我們的數據已從.csv文件中提取並存儲在列表中，但是由於某些原因，數字以字符串形式存在。 因此，我將定義一個提取所有數字的函數。

'''For some reason everything in my csv file is stored as strings. Or 
maybe it's just because of the way I have unpacked it. The below function 
is to convert it into floats so that TF can work with it. 
It's crude, but it locates all the numbers and appends them to a list, 
which then gets appended to a giant list called f.'''

def num_converter_flatten(csv_list):
    f = []
    for j in range(len(csv_list)):
        append_this = []
        for i in csv_list[j]:
            if i == '1' or i == '2' or i == '3' or i == '4' or i == '5' or i == '6' or i == '7' or i == '8' or i =='9' or i =='0':
                append_this.append(float(i))
        f.append((append_this))

    return f

'''Basically, this line is to convert the distribution_train and 
probs_train which are currently strings
into numbers. And we normalize the training data.'''
x_train = num_converter_flatten(distribution_train)
y_train = num_converter_flatten(probs_train)
x_train = tf.keras.utils.normalize(x_train, axis=1)

現在我們將其重塑為張量，並確保它們具有相同的浮點。

'''This line we reshape x_train and y_train into tensors.
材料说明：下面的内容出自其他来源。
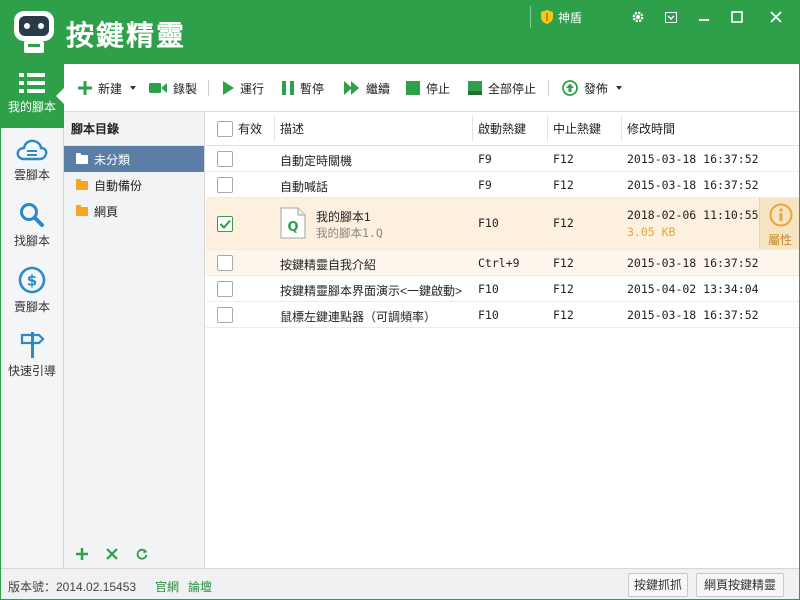  I want to click on fast-forward-icon, so click(352, 88).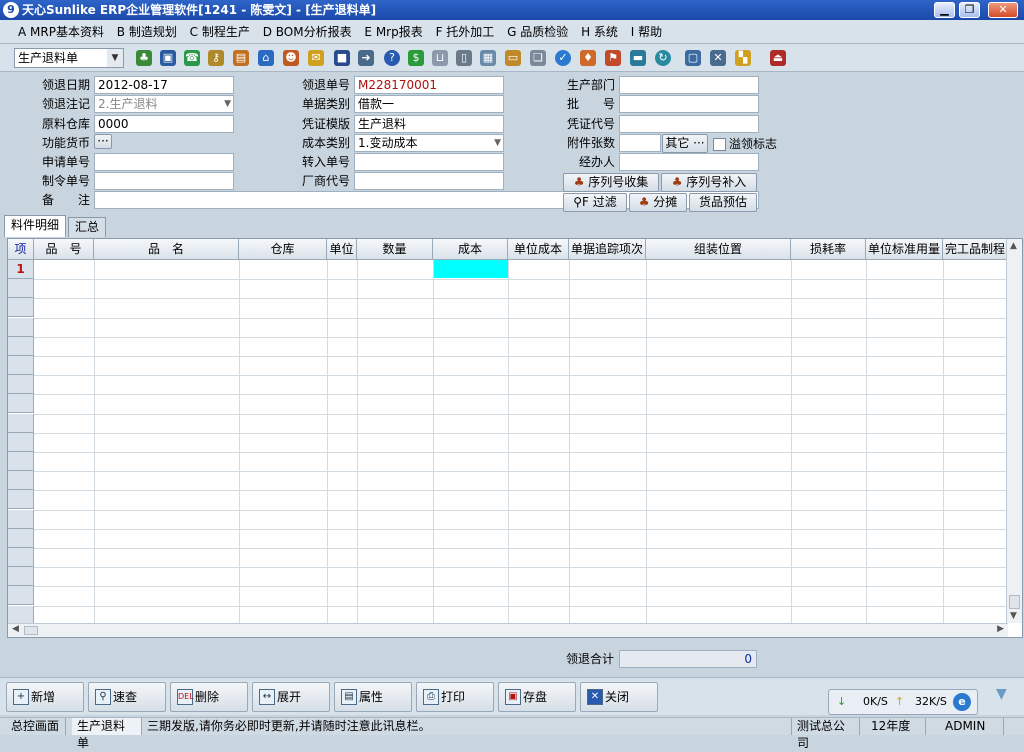  I want to click on book-icon: ■, so click(342, 58).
The convertion 
to float 32 is also necessary as I realised that A and B are different 
floats for some reason.'''

A = tf.reshape(x_train, [-1,1*26])
B = tf.reshape(y_train, [-1,1*80])
A = tf.dtypes.cast(A, dtype = tf.float32)
B = tf.dtypes.cast(B, dtype = tf.float32)

'''Doing the same thing to x_test and y_test'''

x_test = num_converter_flatten(distribution_test)
y_test = num_converter_flatten(probs_test)
C = tf.reshape(x_test, [-1,1*26])
D = tf.reshape(y_test, [-1,1*80])
C = tf.dtypes.cast(C, dtype = tf.float32)
D = tf.dtypes.cast(D, dtype = tf.float32)

現在我們訓練模型。

'''Model starts from here'''

model = tf.keras.models.Sequential()

'''I'm not too sure if relu is the right activation function to use here. 
I've tried different activation functions, but all run into the same 
problem described below.'''

model.add(tf.keras.layers.Dense(180, activation=keras.activations.relu, input_shape=(26,)))

model.add(tf.keras.layers.Dense(2080, activation=keras.activations.relu))

model.add(tf.keras.layers.Dense(180, activation=keras.activations.relu))

'''I'm making the final layer 80 because I want TF to output the size of 
the 'probs' list in the csv file'''

model.add(tf.keras.layers.Dense(80, activation=keras.activations.softplus))

'''Again I'm not sure if softplus is the best to use here. I've also 
tested a number of activation functions for the last layer, and it also 
runs to the same problem.'''

model.compile(optimizer='adam',
              loss='binary_crossentropy',
              metrics=['accuracy'])

model.fit(A,B, epochs=2, steps_per_epoch=16)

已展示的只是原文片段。